• _Provided records_
━━━━━━━━━━

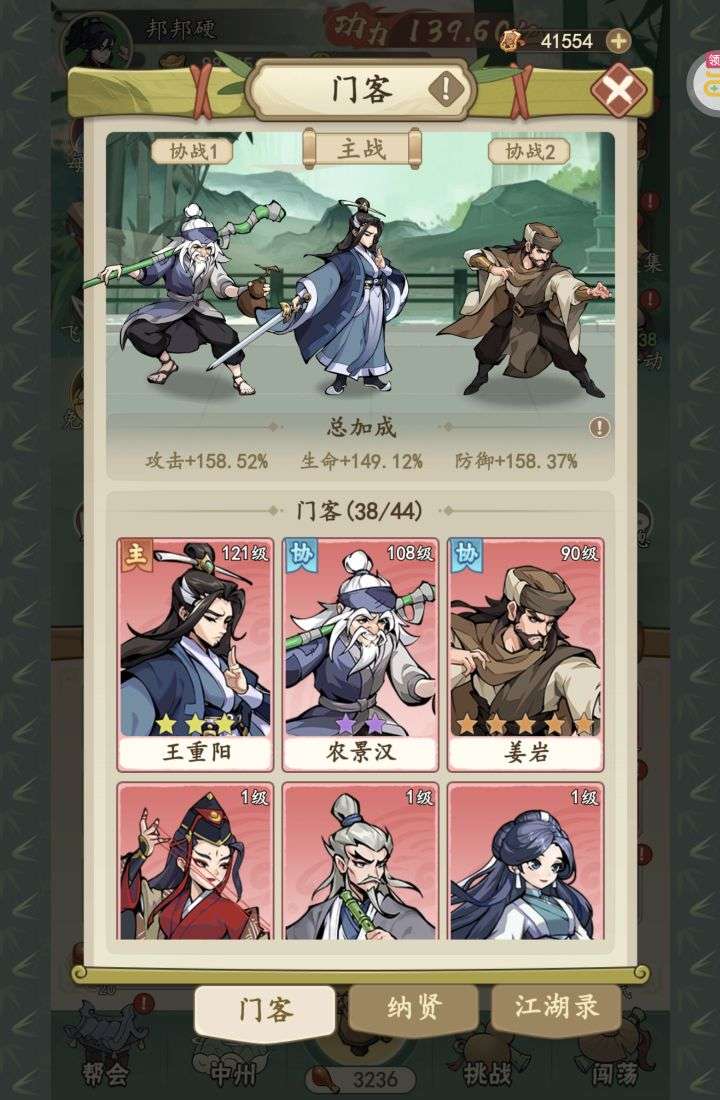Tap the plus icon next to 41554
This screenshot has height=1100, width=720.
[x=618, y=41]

━━━━━━━━━━

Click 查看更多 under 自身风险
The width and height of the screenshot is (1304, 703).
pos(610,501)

━━━━━━━━━━

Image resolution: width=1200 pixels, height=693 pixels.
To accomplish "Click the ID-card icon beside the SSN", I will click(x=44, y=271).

━━━━━━━━━━

• _Action item_
Would you show each line of the material above that contains the string "Click"?

• _Written response_
Click 查看更多 under 自身风险
To accomplish "Click the ID-card icon beside the SSN", I will click(x=44, y=271).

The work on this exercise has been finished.